As you most likely know, we recently experienced two outages. This post is an update on what we are currently doing to avoid this from happening again and also what we will be doing next.
To make it clear, we already had redundancy in software, machines and network, which were to take over if anything went wrong with our system. Unfortunately, this didn’t work as expected since our issue was one step further down in the chain.
The issue we have been facing is related to our virtualized infrastructure and the storage systems that it uses. So this is what our entire team is focusing on in our short term and upcoming fixes.
Short term improvements
Last year, we made big investments in a virtualized infrastructure, which is used by most parts in Pingdom. This will be changed to have physical servers that our most important services are running on. All services will also continue to have redundant servers to avoid single-point of failures.
These new physical servers have already been ordered and should be arriving shortly by prioritized flight freight so we can start using them. Regarding the virtualized infrastructure we have already changed so that the servers it is running on are using a local storage instead of a storage system it connects to. This change in itself should avoid the same trouble from happening again. The physical servers represent just one extra safety measure; we’d like to think of it as using both belt and suspenders.

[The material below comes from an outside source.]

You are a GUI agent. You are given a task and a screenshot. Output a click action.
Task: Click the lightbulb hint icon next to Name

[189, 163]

Also included in our short term improvements is to improve parts of our deployment automation and flow to become faster and more flexible. The above improvements will be done within two weeks.
Coming improvements
In the longer term (starting in a few weeks and for the coming months), we’re planning many software changes to our core systems. In terms of high availability, the number one improvement is going from one data center to multiple data centers where alerting, our control panel, and other important services will not be affected if one of the data centers goes down.
Currently we haven’t had any issues directly related to our data center, but this will add an extra layer of protection. Scaling to multiple data centers can be hard and costly, but once a company reaches a certain size it makes sense. We now think we are starting to reach this size where we will look into this and invest in using a secondary data center.

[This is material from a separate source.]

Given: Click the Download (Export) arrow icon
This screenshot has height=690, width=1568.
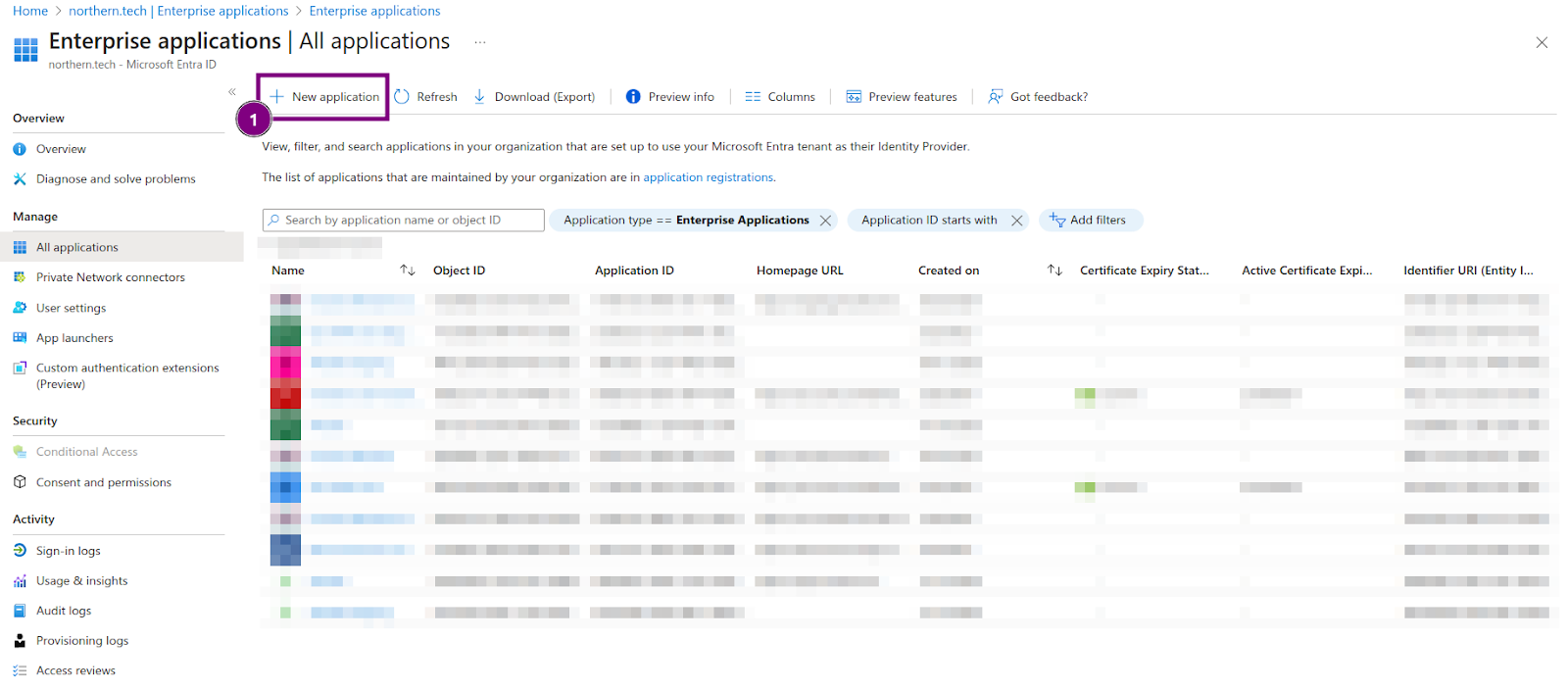Looking at the screenshot, I should (x=479, y=97).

Murphy’s law applies especially to operations
We already knew that about Murphy’s law, that the hard part is seeing all possible scenarios that can happen before they actually happen. But the single most important thing is to learn from your mistakes and make sure the same thing doesn’t happen again.
In this case, we were already on it, but still it happened twice in one week and three times in total, despite optimizations. This is our fault, and for this we are truly sorry. Rest assured that we are doing everything in our power to prevent it from happening again.